Понятное дело, со всеми этими волнениями я совершенно забросила свои бумажные дела. Не до бумаг мне как-то было. Мужики видели мою нервозность и маету, мои покрасневшие глаза, но ничего не спрашивали и не говорили. Были какими-то притихшими и, до тошноты, послушными и неперечливыми. Несколько раз я нечаянно подслушала, как они приставали к Василичу и Андрею, на предмет «что с матерью?». Но, оба молчали, будто в застенках гестапо. Один, потому что попросту ничего не знал, а второй, потому что не мог говорить, по причине верности и дружбы. В конце концов, я взяла себя в руки. Личное не должно касаться работы. За одну ночь (все равно, не спалось) сделала отчеты по всем делам, а на следующее утро отправилась в лесничество, чтобы эти самые отчеты сдать.

Саныча я застала в конторе, уныло перебирающего бумажки.
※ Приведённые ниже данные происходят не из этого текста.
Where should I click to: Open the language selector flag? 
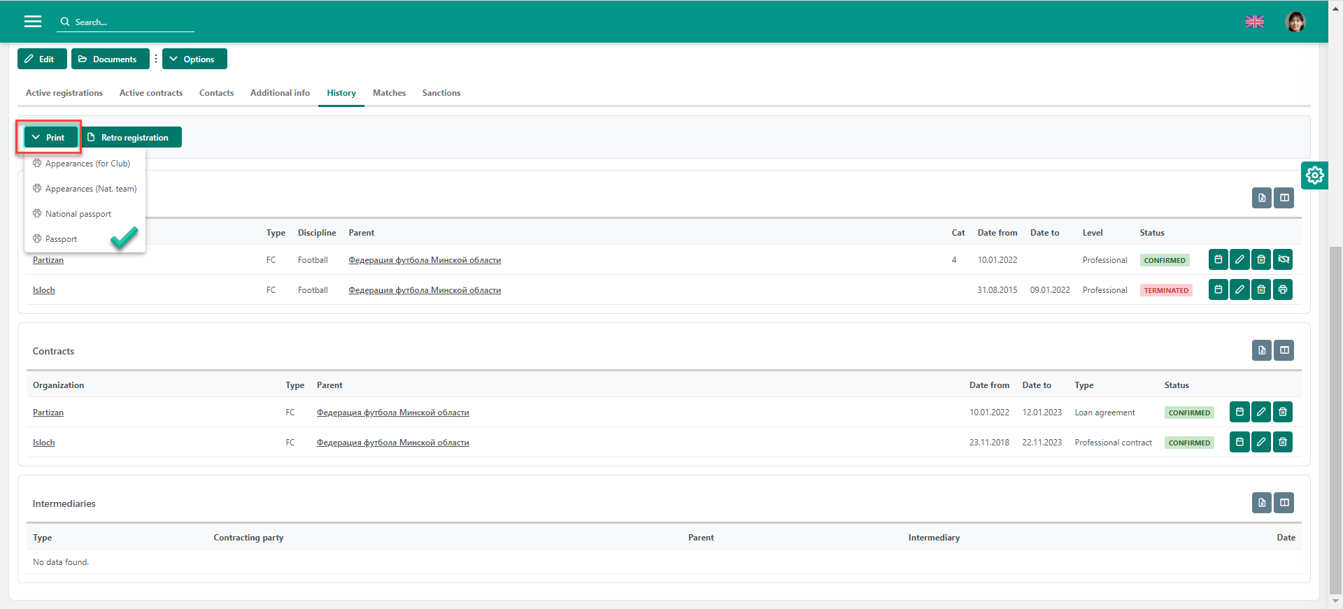pos(1254,22)
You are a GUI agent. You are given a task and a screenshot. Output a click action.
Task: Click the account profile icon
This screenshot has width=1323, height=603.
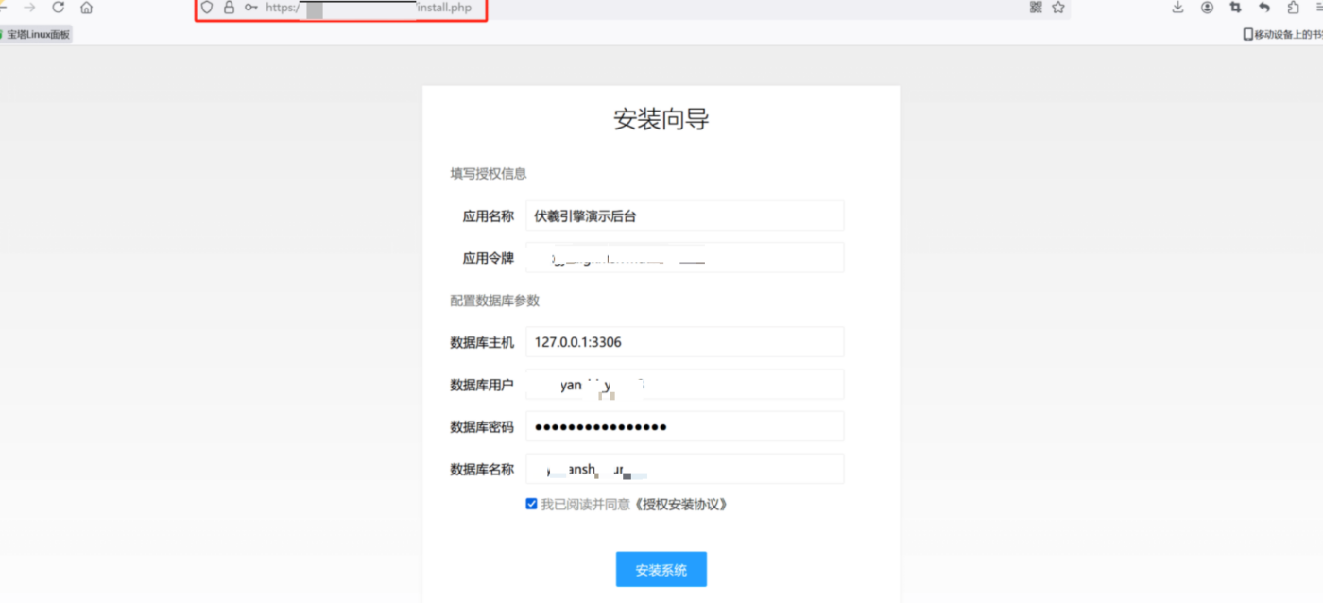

При виде меня, лесничий обрадовался, расцвел улыбкой и запел, раскинув руки, словно готовясь принять меня в свои объятия.

– Какие люди к нам пожаловали!!! А я уж думал, все, пропала наше Юрьна, затянуло ее в болото городской цивилизации. Бары, рестораны, концерты, театры… Куда нам с городом тягаться!

Пока он все это проговаривал, я успела подойти, и пожать ему протянутую руку. Потом, безо всякого приглашения, уселась на стул, и подмигнула ему.

– Саныч, дурака кончай валять, лучше, организуй чайку. Я тебе тут гостинцев городских вкусненьких привезла.

Он усмехнулся, глядя на мою деловитость и гаркнул, что есть мочи так, что у него карандаши и ручки, стоявшие на столе в простом стаканчике, жалобно задребезжали:

– Теть Шур!!! Сделай-ка нам с Катериной Юрьной чайку!!

Я, между делом, достала свои бумаги, и разложила их перед Санычем на столе. Не успела и рта раскрыть, чтобы объяснить, что и где, как двери отворились, и на пороге возникла полная женщина с улыбчивыми серыми глазами, румянцем во всю щеку и задорными мелкими кудряшками на голове, бухгалтер лесничества. Александра Ивановна, а в миру, просто, тетя Шура, и внесла небольшой пластиковый поднос, с чайником, двумя чашками и вазочкой с карамельками. Увидев меня, ласково пропела:

– Ой, Катюша… А мы тут уже тебя заждались. Уехала в свой город, и пропала. Давеча Василич прибегал в магазин, так переживал шибко. У тебя все хорошо?

Я закивала, улыбаясь в ответ.

– Все хорошо, теть Шура. И у вас, как я вижу, тоже все в порядке. Не меняешься, все такая же молодая, да бодрая!

Ставя поднос на стол, она усмехнулась, отдавая дань моему бесхитростному комплименту.

– Скажешь, тоже, молодая! Уж шестой десяток пошел…

Я с улыбкой проговорила:

– Так о том и речь!! Пошел, не пошел, а ты все в одной поре… -Я полезла в свою сумку, и извлекла оттуда коробку шоколадных конфет, перевязанную нарядным бантом. Протянула ее женщине со словами. – Прими, теть Шура, гостинчик тебе из города.

Та зарделась от удовольствия, и забормотала со смущением:

– Да, зачем, Катенька… Небось дорогие…

Я только головой покачала.

– Не дороже денег, теть Шура. С чайком попьешь.

И тут я уловила тоскливый взгляд лесничего, переходивший с вазочки с карамельками на яркую коробку в руках у своего бухгалтера. Ну, чисто, малое дите! Я полезла опять в сумку, и достала еще одну, точно такую же коробку. Положила ее на стол, и подмигнула Санычу.

– И про тебя не забыла. Так что, тете Шуре нет нужды делиться с тобой.

Женщина тихонько прыснула со смеха в кулачок, и поспешила покинуть кабинет начальства под сердитым взглядом хозяина кабинета. Вся деревня знала о слабости Саныча к шоколадным конфетам.

Чай мы выпили, неспешно беседуя о производственных вопросах. Саныч попросил меня послать в деревню трактор, чтобы дороги почистить после бурана. Трактор лесничества дышал на ладан, и мог застрять в любом сугробе. В общем, беседа прошла, как и полагалось, со взаимной приязнью и дружеским участием. Я уже засобиралась в обратный путь, когда Саныч, словно что-то вспомнив, остановил меня.